— START —

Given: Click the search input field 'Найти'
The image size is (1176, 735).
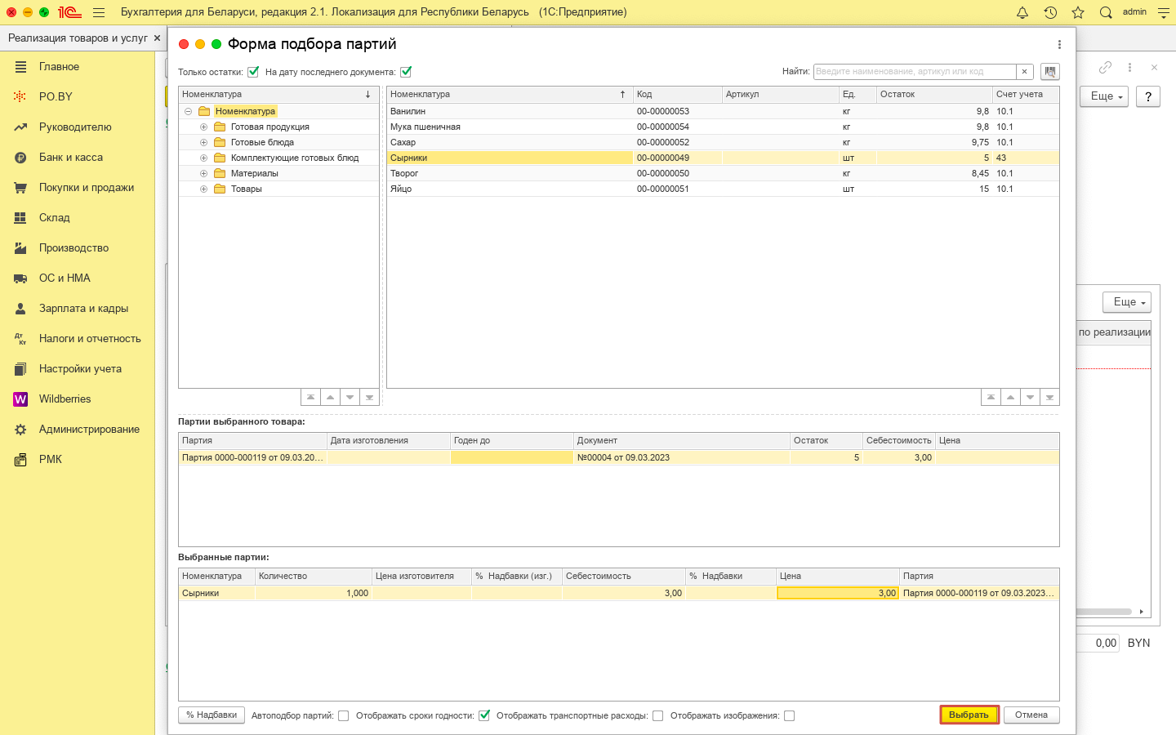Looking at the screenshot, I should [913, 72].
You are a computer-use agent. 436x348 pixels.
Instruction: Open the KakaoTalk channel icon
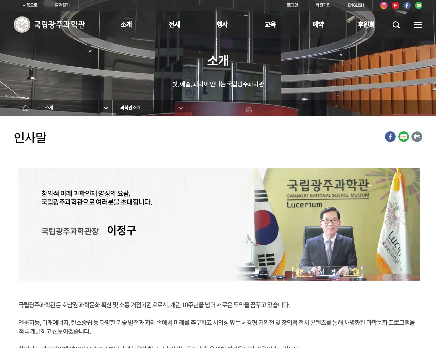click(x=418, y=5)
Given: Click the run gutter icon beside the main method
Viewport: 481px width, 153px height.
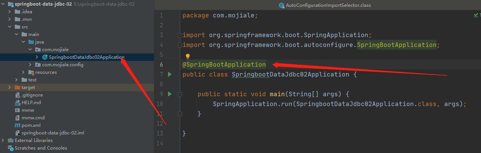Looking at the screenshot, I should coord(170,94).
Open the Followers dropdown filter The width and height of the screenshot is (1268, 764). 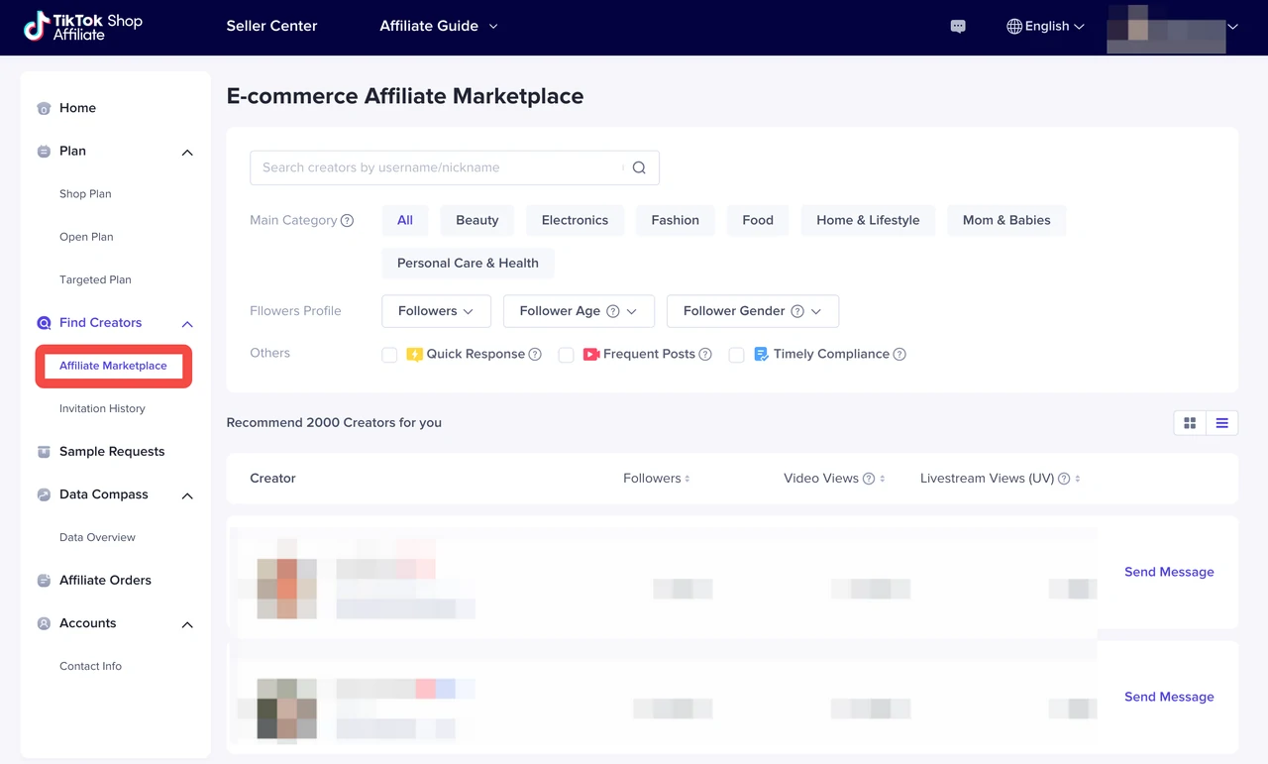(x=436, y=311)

— END —

> Task requirements
Rewrite the entries from the start through the line containing "Looking at the screenshot, I should coord(170,94)." as a two-column CSV with the headers instruction and response. Give one row per entry, holding its text and its answer, each in a single quoted field with line breaks replaced by spaces, and leave the pictures out.

> Output for this task
instruction,response
"Given: Click the search input field 'Найти' The image size is (1176, 735).","Looking at the screenshot, I should [913, 72]."
"You are a computer-use agent. 436x348 pixels. Instruction: Open the KakaoTalk channel icon","click(x=418, y=5)"
"Given: Click the run gutter icon beside the main method Viewport: 481px width, 153px height.","Looking at the screenshot, I should coord(170,94)."